Arriola Jiménez also discussed Mexico’s competitive advantages, and the outlook for the domestic oil and gas industry. Most TOGY interviews are published exclusively on our business intelligence platform TOGYiN, but you can find the full interview with Carlos Alberto Arriola Jiménez below.

How has Mexico’s energy reform stimulated change in the oil and gas industry?
Given its breadth and depth, the energy reform has profoundly changed the natural gas industry landscape in Mexico. By simultaneously opening the upstream sector to private investment and creating an independent system operator for the backbone of the transportation system, the reform has enabled the creation of a domestic natural gas market. The relevance of this change for the natural gas industry and for the Mexican economy as a whole cannot be overstated.
It is estimated the upstream sector will attract USD 50 billion in investment for the development of the blocks awarded in the first three years since the implementation of the reform. That amount represents twice the total foreign investment that Mexico receives every year. Considering that oil and gas currently represents only 5% of Mexico’s GDP, that is an astonishing amount of investment flowing into a sector that has been declining for decades as a result of an obsolete legal framework. The full impact that such a breakthrough will have on the Mexican economy is yet to be determined, but I am certain that it will be both positive and momentous.

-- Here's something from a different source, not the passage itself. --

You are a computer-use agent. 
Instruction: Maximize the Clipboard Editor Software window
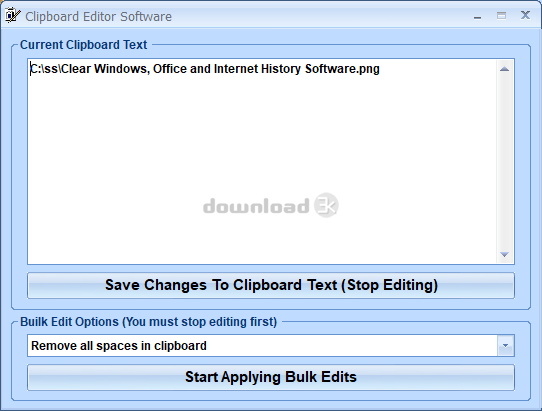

What will be the impact on the midstream sector?
Although not as eye-catching, the changes in the midstream sector are as substantial and relevant for the development of a domestic gas market. Prior to the reform, the core transportation infrastructure was owned and operated by Pemex, which was also the only domestic producer of natural gas. As a result, market participants had very limited sourcing alternatives.
In addition, the fate of the transport system – its expansion and reliability – was dependent on the health of Pemex’s balance sheet, susceptible to commodity price volatility and competing priorities. The result is an underdeveloped and unreliable system that has saddled economic development for decades. These issues will take several years to resolve, but since the implementation of the reform, Cenagas [National Centre for Natural Gas Control] has the mandate to establish priorities for the development of infrastructure to increase coverage and improve reliability.
Furthermore, since the development will be financed by private market participants, the completion of such projects is no longer subject to competing priorities from the Secretariat of Finance and Public Credit or Pemex.

Is the expansion of Mexico’s natural gas network enough to adequately meet shifting industry demands?
Over the next five years or so, the transport network is expected to expand by 5,215 kilometres, or 33%, with USD 8.02 billion flowing into expansion projects. That is quite remarkable, considering that the network had not grown significantly for decades prior to the enactment of the energy reform.
Expansion projects will not only increase coverage, but also improve reliability, which is the most critical task at the moment. To fully improve reliability, however, the development of storage capacity must be included in near-term plans, given the critical conditions under which we currently operate. As an example, the capacity of existing LNG terminals interconnected to Sistrangas [National Integrated Gas Transportation and Storage System] represents approximately 25% of system’s daily demand.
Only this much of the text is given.